Patristic tradition recognises this unity with clarity and force. St. Augustine writes: “The same sacrifice is offered now as was offered then,” idem sacrificium est, insisting that the Eucharistic offering is not another sacrifice but the same sacrifice made present.³⁰ St. Cyprian of Carthage likewise insists that the Eucharistic offering cannot be separated from the Passion it makes present, for the Church offers what Christ offered and in the manner He instituted.³¹
Here the scholastic precision must be stated explicitly: the sacrifice is one in se (on Calvary) and one in sacramento (in the Mass), not multiplied, not repeated, but made present sacramentally under the signs instituted by Christ.³² The liturgy expresses this with exactitude. There is no consecration. The priest receives from the Host consecrated on Holy Thursday. This is the Missa Praesanctificatorum.³³ The sacrifice is not repeated because it is being consummated. As the Council of Trent teaches, “one and the same victim… the same now offering through the ministry of priests,” una eademque hostia… idem nunc offerens.³⁴ Thus Good Friday completes what Holy Thursday began: the cup deferred is now drunk, and the sacrifice is brought to its full and definitive completion.
Holy Saturday: The Sacrifice Revealed in Glory
Holy Saturday begins in darkness, yet not in absence. The Church does not rush to Resurrection; she keeps vigil, standing in the tension between completion and manifestation. The new fire is kindled outside the church, not from within it, signifying that the light which now appears does not arise from the old creation but breaks into it from beyond, as a gift rather than a continuation.³⁵ From this fire the reed bearing the triple candle is lit, and the deacon advances into the darkened church, where the threefold proclamation of Lumen Christi marks a staged and solemn manifestation of the Light.

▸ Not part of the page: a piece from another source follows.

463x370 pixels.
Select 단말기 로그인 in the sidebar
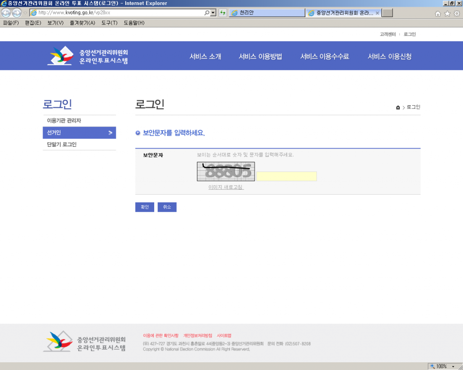click(x=62, y=145)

Only upon reaching the sanctuary is the Paschal Candle itself lit from this flame and solemnly set in its place, declaring that the sacrifice just accomplished is not confined to the past but extends across all time and into every age.³⁶
Thus the entry into the church is not a diffusion of light among the faithful, but a liturgically ordered proclamation of the Light, mediated through the sacred ministers and unfolding in distinct stages. The darkness is not immediately dispelled but gradually confronted, as the Church receives the light before she reflects it. This is not aesthetic but ontological: it signifies that the life won by the sacrifice is not seized but given, not generated by the assembly but communicated through the rite itself. As St. Augustine teaches, “Christ is both the Head and the Body; what was done in Him is done in us,” quod in capite factum est, in membris geritur.³⁷
The Exsultet then proclaims, in language of extraordinary density, the full theological meaning of the night: “This is the night…” haec nox est.³⁸ The repeated phrase is not rhetorical flourish but liturgical insistence: this night is the fulfilment of every previous night of salvation—of Egypt, of the Exodus, of deliverance—now brought to completion in Christ. The Paschal candle itself is interpreted sacrificially, its wax offered as a “solemn sacrifice of praise,” demonstrating that even in the proclamation of Resurrection, the language of sacrifice is not abandoned but transfigured.³⁹
The series of twelve prophecies that follows is of decisive importance. These readings constitute a liturgical architecture of salvation history, demonstrating that all things converge in the Paschal mystery and find their resolution in it.⁴⁰ The crossing of the Red Sea (Exod. 14) is read as typological baptism, as St. Paul the Apostle himself teaches: “All were baptized into Moses in the cloud and in the sea” (1 Cor. 10:2).⁴¹ St. Gregory of Nyssa sees in the waters both death and life, the destruction of the enemy and the salvation of the people.⁴² St. Ambrose applies this directly to the sacrament, affirming that the waters heal because they are filled with the grace of Christ.⁴³
The blessing of the font makes this typology immediate and operative. The Paschal Candle is plunged into the waters, invoking the descent of Christ into death and His sanctification of the waters.⁴⁴ The Spirit is invoked, the waters are consecrated, and the faithful are incorporated into the Paschal mystery through baptism: “We are buried with him by baptism into death” (Rom. 6:4), not as metaphor, but as sacramental reality.⁴⁵
At last, the Mass begins. The Gloria returns, bells ring once more, and the Alleluia returns in a threefold ascent, rising as if from the depths into the heights.⁴⁶ The sacrifice, given on Thursday and consummated on Friday, is now revealed in glory. The Lamb stands “as though slain” (Rev. 5:6), both sacrificed and living, both victim and victor.⁴⁷ As St. Leo the Great teaches, the Passion is the cause of salvation, and the Resurrection its manifestation, passio causa est salutis, resurrectio manifestatio.⁴⁸ Thus the Hallel, begun in the Upper Room and consummated on the Cross, now finds its full liturgical expression not in psalmody alone, but in the Alleluia of the Resurrection, where praise reaches its completion.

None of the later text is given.